Elsevier

Forest Ecology and Management

Volume 291, 1 March 2013, Pages 96-109
Forest Ecology and Management

Stand development, fire and growth of old-growth and young forests in southwestern Oregon, USA

https://doi.org/10.1016/j.foreco.2012.11.006Get rights and content

Abstract

We studied stand development in three distinct forest types in southwestern Oregon using six stands each in uncut and clear-felled old-growth stands and nearby young stands (18 total).
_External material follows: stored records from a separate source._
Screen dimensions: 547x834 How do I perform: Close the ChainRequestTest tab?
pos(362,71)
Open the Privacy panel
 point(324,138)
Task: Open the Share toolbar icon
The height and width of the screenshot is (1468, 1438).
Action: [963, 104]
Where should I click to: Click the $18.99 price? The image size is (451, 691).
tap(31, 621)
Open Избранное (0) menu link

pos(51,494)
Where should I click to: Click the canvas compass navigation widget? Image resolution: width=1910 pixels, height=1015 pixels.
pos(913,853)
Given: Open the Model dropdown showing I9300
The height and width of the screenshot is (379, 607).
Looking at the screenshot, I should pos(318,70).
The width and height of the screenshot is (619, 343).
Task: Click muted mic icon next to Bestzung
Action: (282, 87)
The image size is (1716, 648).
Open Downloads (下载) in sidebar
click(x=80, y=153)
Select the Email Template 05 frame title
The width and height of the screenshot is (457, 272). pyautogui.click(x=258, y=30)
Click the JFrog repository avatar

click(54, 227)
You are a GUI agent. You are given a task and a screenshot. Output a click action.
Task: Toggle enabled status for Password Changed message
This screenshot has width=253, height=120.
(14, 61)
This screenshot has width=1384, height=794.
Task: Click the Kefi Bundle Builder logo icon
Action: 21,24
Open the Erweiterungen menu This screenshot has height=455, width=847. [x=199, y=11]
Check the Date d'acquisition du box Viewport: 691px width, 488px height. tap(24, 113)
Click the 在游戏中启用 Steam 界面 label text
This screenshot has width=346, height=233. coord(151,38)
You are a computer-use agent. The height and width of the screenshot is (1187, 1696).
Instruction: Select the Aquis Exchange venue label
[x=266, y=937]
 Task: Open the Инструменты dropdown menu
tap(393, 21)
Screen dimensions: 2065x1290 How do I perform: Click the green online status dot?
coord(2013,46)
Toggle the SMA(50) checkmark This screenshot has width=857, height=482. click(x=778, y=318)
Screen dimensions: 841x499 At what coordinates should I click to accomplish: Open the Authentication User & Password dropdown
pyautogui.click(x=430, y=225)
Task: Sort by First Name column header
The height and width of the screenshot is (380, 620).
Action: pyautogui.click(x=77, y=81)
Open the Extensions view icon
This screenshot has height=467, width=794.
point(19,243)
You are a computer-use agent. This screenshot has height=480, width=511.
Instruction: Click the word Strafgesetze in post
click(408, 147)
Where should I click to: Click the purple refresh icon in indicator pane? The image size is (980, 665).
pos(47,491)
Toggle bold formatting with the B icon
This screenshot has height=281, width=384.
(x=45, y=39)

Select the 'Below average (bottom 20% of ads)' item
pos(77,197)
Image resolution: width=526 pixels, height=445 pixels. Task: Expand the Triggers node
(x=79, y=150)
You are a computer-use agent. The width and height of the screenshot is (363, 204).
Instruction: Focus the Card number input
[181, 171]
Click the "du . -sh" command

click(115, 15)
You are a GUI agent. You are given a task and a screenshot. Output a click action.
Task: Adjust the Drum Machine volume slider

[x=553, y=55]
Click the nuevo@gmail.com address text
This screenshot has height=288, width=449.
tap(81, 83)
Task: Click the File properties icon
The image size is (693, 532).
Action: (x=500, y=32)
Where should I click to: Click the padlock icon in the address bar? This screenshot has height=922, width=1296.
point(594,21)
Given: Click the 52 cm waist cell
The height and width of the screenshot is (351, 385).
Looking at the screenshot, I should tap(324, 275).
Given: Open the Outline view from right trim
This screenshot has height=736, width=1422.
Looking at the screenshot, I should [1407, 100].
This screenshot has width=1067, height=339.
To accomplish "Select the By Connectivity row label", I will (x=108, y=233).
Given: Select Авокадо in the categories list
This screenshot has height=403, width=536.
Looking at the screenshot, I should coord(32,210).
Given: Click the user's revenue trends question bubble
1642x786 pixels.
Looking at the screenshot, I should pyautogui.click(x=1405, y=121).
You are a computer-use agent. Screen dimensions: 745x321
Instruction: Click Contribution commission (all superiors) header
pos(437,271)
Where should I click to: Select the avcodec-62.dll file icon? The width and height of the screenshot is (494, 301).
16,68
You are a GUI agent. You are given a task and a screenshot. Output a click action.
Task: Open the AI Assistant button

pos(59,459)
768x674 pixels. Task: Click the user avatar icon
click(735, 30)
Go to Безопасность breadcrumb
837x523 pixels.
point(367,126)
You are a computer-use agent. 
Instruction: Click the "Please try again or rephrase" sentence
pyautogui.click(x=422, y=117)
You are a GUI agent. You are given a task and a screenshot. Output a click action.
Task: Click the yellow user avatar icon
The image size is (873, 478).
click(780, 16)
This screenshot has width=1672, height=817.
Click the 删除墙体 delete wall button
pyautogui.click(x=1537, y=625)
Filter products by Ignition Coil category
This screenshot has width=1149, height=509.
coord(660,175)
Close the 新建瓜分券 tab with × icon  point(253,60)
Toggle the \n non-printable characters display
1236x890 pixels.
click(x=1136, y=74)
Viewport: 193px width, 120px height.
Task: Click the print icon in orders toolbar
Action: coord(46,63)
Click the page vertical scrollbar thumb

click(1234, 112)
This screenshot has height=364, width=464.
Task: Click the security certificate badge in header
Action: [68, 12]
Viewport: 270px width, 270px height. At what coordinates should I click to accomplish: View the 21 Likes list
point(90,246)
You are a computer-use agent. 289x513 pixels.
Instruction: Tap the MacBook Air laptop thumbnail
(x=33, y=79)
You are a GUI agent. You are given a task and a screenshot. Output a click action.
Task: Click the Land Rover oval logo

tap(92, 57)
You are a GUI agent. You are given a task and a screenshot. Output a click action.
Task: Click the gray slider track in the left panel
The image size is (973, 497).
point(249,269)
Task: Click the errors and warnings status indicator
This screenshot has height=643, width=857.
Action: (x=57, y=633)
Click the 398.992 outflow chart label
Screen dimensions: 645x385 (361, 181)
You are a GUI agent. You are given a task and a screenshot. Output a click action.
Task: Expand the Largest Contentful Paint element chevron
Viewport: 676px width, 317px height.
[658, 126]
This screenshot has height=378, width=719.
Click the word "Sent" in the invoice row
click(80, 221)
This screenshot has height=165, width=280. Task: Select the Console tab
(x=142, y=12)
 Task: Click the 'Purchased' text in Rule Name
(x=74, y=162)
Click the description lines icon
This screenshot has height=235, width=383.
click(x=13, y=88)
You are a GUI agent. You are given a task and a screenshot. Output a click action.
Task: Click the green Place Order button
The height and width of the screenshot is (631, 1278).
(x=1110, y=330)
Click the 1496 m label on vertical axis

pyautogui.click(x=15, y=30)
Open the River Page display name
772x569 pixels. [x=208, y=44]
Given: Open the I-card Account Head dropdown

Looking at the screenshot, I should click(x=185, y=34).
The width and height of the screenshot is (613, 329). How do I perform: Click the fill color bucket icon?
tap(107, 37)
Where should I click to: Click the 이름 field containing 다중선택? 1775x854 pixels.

Old-growth stands showed a wide range of tree ages (>300 years) and low tree densities for several centuries; rapid early growth produced trees with large crowns and diameters, as well as low height-to-diameter ratios. In contrast, young stands established much quicker and at higher tree densities; beyond their initial 20 years, trees had smaller diameters at equivalent ages, slower growth rates, smaller crowns and higher H:D than trees in old-growth stands. Low-intensity disturbance, likely dominated by fire, was common in old-growth stands during their early development. Fire scars showed these stands burned frequently from 1700 to 1900, and low levels of tree recruitment occurred in a complex relationship with fire during this 200 years. There was no evidence of fire, however, in either old-growth or young stands after 1909, and their densities were well above that of 1900; in old-growth stands, 15–25% of the basal growth occurred from 1950 to 1990, and it appears that they are on a development pathway different from what they experienced from 1700 to 1900. Furthermore, tree recruitment has been limited in both old-growth and young stands since 1950 while biomass and fuels continue to accumulate rapidly. Past stand dynamics can be emulated by prescribed fire and light thinning to reduce risk of loss from severe fire or insects, as well as to partially restore stand conditions that existed prior to fire exclusion. Our results suggest that young stands can be grown to produce high levels of biomass/wood, or their development can be altered to more closely follow that of old-growth stands depending on management objectives.

Highlights

► Fire was common pre-1900, stand densities were low and trees grew rapidly. ► Fires and tree establishment occurred together for >200 years in old growth. ► Today’s young stands established without fire, at high densities and grew slowly. ► Low densities promote old-growth structure, reduce fire hazard and limit biomass. ► Today’s old growth differs from 1800 in terms of stand structure and fire hazard.

Introduction

Sustainable forest management in drier forest types like those in southwestern Oregon requires an understanding of long-term forest development and disturbance regimes, primarily fire, which differs from that of more northern forests on more mesic sites. These drier forests have lost many older, dominant trees that are >1 m diameter at breast height (DBH; 1.37 m) to stand-replacing fire. Also, the mortality of large trees in unburned stands has been high, likely due to increasingly high stand densities (Latham and Tappeiner, 2002) and drought stress from 1987 to 1992 and 2000 (Sensenig et al., 1994). In addition to drought stress and high stand density, pathogens and insects contributed to mortality. Recent old-tree mortality rates exceed replacement by younger trees and, if this trend continues, presage a pronounced reduction in old-growth dry forest ecosystems (Lehmkuhl et al., 1991).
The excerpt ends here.